Rechtbank fluit Belastingdienst terug
Dat een belastingplichtige een derde heeft ingeschakeld (in dit geval een administratiekantoor) wiens opzet of grove schuld wordt vastgesteld, rechtvaardigt niet het vermoeden dat ook bij de belastingplichtige zelf opzet of grove schuld aanwezig is geweest, heeft de rechtbank Gelderland uitgesproken. De Belastingdienst heeft volgens de rechtbank niet aannemelijk gemaakt dat een bedrijf tekort is geschoten bij de keuze van en samenwerking met het administratiekantoor.
Een adviseur van het administratiekantoor meende dat er recht op aftrek van voorbelasting bestond, die door toepassing van de herzieningsregeling zou worden terugbetaald, maar dat bleek later niet het geval te zijn. Gelijktijdig met de naheffingsaanslagen legde de Belastingdienst vergrijpboetes op van 25 procent vanwege ‘grove schuld’ van het bedrijf.
Geen eigen nalatigheid door nalatigheid derde
Die vlieger gaat volgens de rechtbank dus niet op. De rechtbank overweegt bij de beoordeling dat de enkele omstandigheid dat een belastingplichtige een derde, zoals een personeelslid of externe kracht (bijvoorbeeld een adviseur) heeft ingeschakeld, wiens opzet of grove schuld wordt vastgesteld, niet het vermoeden rechtvaardigt dat ook bij de belastingplichtige zelf opzet of grove schuld aanwezig is geweest.

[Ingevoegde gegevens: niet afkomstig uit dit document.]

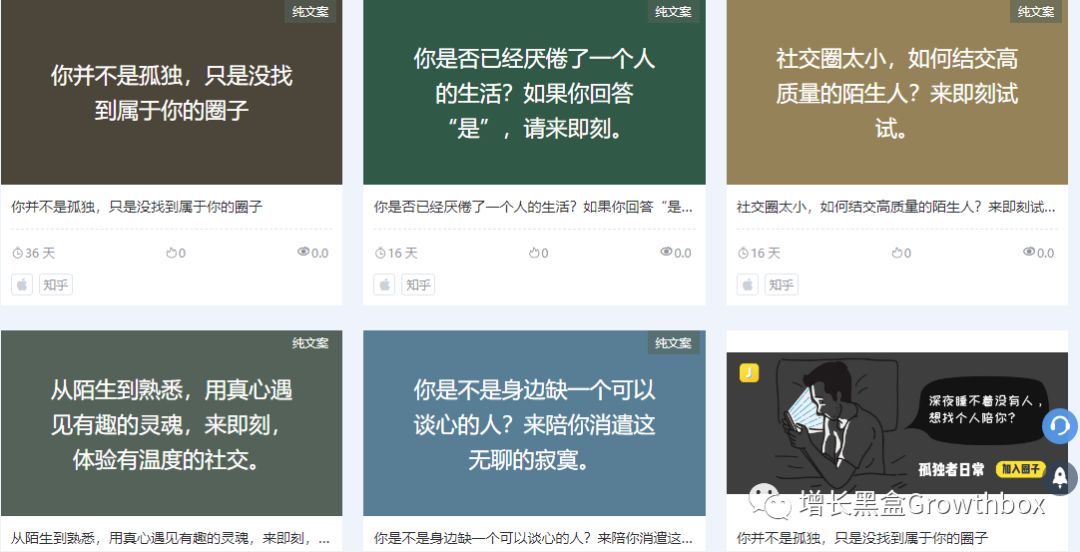Open the green card 你是否已经厌倦了一个人 thumbnail

(534, 92)
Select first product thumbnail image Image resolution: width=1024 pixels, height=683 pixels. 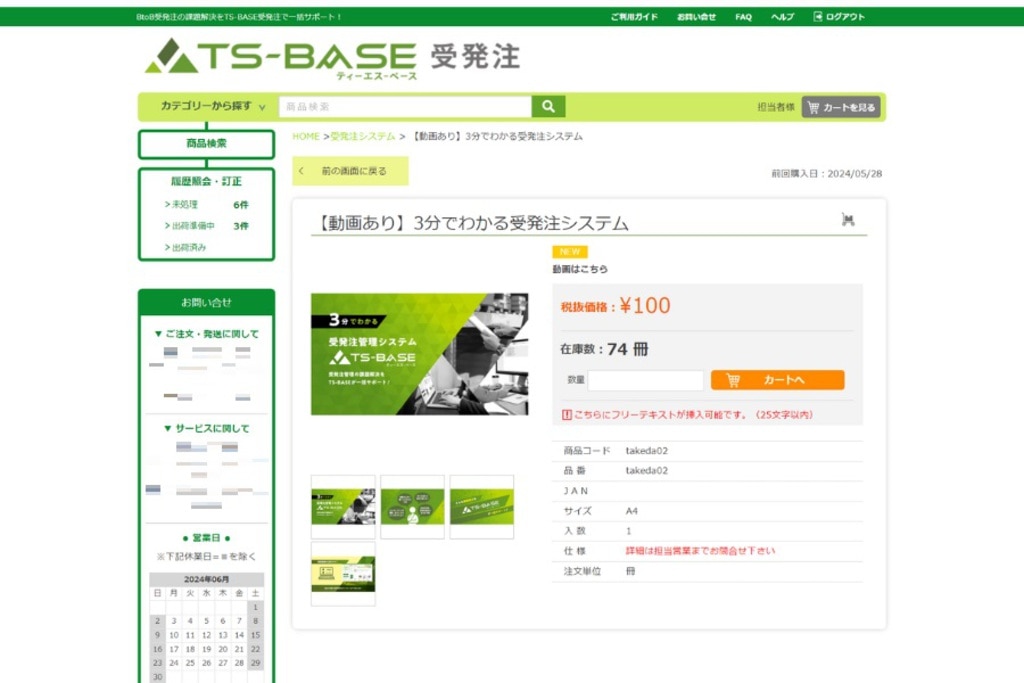343,507
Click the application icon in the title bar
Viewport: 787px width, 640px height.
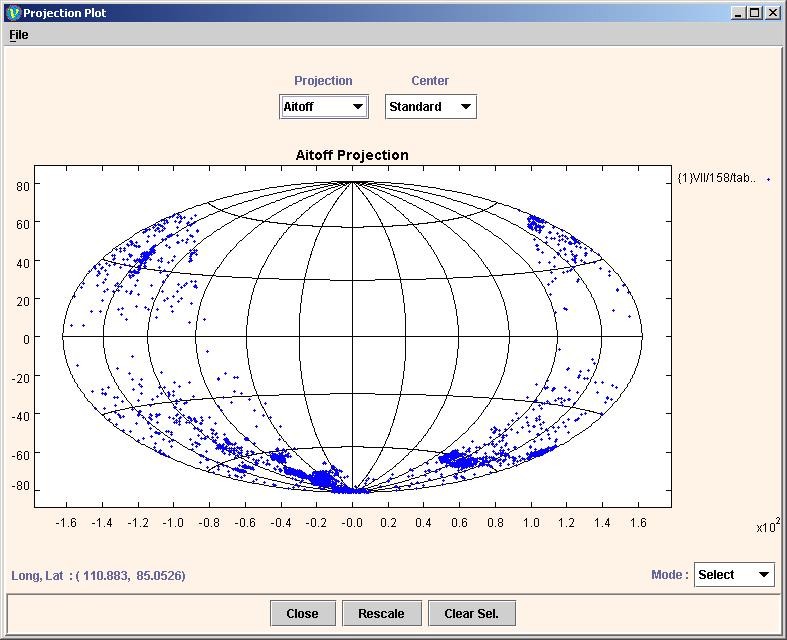click(x=13, y=13)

Op de Belastingdienst rust de stelplicht en de bewijslast. Als een belastingplichtige zich laat bijstaan door een adviseur, die voor voldoende deskundig gehouden mag worden en aan wiens zorgvuldige taakvervulling niet getwijfeld hoeft te worden, is er geen aanleiding tot het stellen van de algemene eis dat de belastingplichtige zich ter voorkoming van fouten ook zelf in de inhoudelijke aspecten van op hem toepasselijke belastingregelingen verdiept, aldus de rechtbank.